Published in final edited form as: Sci Transl Med. 2017 Dec 13;9(420):eaah4985. doi: 10.1126/scitranslmed.aah4985

Figure 2. Variants in Thorase cause reduced endocytosis and impaired trafficking of GluA2.

Figure 2.

(A) Representative images of unstimulated or NMDA-induced endocytosis of GluA2 in hippocampal neurons expressing GFP, Thorase-GFP wild type (WT) or variants. Lower panels are high-resolution images with scale bar = 5 μm. (B) Quantification of the ratio of surface GluA2 (sGluA2) to internalized GluA2 (iGluA2) for (A). (C) GluA2 internalization index shown in (A-B) as measured as the ratio of iGluA2 to the total GluA2 (iGluA2 plus sGluA2) fluorescence intensities. (D) Immunoblot analyses of BS3-crosslinking of sGluA2 in Thorase-heterozygous cortical neurons expressing Thorase-FLAG WT or variants.
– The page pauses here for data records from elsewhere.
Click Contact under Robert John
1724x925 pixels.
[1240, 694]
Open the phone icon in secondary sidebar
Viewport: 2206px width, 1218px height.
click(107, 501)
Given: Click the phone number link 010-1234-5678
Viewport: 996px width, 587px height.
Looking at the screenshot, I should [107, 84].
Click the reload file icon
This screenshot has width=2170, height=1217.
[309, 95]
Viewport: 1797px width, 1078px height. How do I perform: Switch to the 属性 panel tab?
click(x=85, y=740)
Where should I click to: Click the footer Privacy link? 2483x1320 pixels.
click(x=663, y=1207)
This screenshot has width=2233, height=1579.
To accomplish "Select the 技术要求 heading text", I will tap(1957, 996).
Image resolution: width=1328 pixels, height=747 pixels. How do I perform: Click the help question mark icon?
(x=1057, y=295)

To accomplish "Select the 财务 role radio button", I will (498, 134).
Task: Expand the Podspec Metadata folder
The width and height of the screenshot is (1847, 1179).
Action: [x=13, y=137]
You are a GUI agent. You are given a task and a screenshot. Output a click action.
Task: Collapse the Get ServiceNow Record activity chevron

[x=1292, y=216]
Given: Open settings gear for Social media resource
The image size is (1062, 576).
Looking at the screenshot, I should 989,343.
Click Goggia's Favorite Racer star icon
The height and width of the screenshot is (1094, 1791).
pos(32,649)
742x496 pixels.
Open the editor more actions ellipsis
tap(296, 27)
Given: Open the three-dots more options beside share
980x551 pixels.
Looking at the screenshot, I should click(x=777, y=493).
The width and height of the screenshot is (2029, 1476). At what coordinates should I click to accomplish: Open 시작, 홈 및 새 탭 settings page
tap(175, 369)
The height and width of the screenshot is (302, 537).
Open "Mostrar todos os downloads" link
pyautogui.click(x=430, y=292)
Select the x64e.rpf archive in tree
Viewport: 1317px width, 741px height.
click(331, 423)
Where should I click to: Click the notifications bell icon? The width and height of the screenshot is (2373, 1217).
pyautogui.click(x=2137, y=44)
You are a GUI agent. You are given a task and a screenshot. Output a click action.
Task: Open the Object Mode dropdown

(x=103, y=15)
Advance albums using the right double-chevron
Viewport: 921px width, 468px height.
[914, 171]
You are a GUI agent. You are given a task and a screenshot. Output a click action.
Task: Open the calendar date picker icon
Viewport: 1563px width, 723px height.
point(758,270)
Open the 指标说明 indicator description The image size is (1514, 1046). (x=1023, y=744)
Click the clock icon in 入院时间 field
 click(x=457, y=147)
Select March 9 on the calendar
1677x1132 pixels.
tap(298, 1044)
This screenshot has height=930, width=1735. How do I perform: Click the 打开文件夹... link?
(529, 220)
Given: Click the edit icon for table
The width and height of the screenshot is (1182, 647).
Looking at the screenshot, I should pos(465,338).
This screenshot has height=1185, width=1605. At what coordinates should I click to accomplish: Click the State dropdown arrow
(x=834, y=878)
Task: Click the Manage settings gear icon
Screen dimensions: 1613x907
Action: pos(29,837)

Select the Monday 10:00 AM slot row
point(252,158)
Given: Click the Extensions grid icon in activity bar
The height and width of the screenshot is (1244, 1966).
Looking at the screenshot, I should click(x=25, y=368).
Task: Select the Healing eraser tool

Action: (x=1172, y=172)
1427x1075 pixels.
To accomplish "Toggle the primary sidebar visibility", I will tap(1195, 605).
The samples were separated on 4–12% gradient SDS-PAGE and immunoblotted with anti-GluA2 and anti-FLAG. (E) The optical densitometry quantification of sGluA2 for (D) (mean ± standard error of the mean [SEM], n = 3, **p < 0.05, *p < 0.10, n.s p > 0.10, ANOVA with Holm-Sidak post-hoc test when compared with WT, Power: 1-β err prob = 0.8 – 1.0). (F) Time trace of surface pH-GluA2 fluorescence change in neurons in response to NMDA treatment. (G) Maximum amplitudes of pH-GluA2 fluorescence intensity changes to NMDA stimulation. (H) Average recycling half-time (T½, the time taken from maximum endocytosis to 50% recycling) (mean ± SEM, n = 7, **p < 0.05, n.s p > 0.10, ANOVA with Holm-Sidak posthoc test when compared with WT, Power: 1-β err prob = 1.0).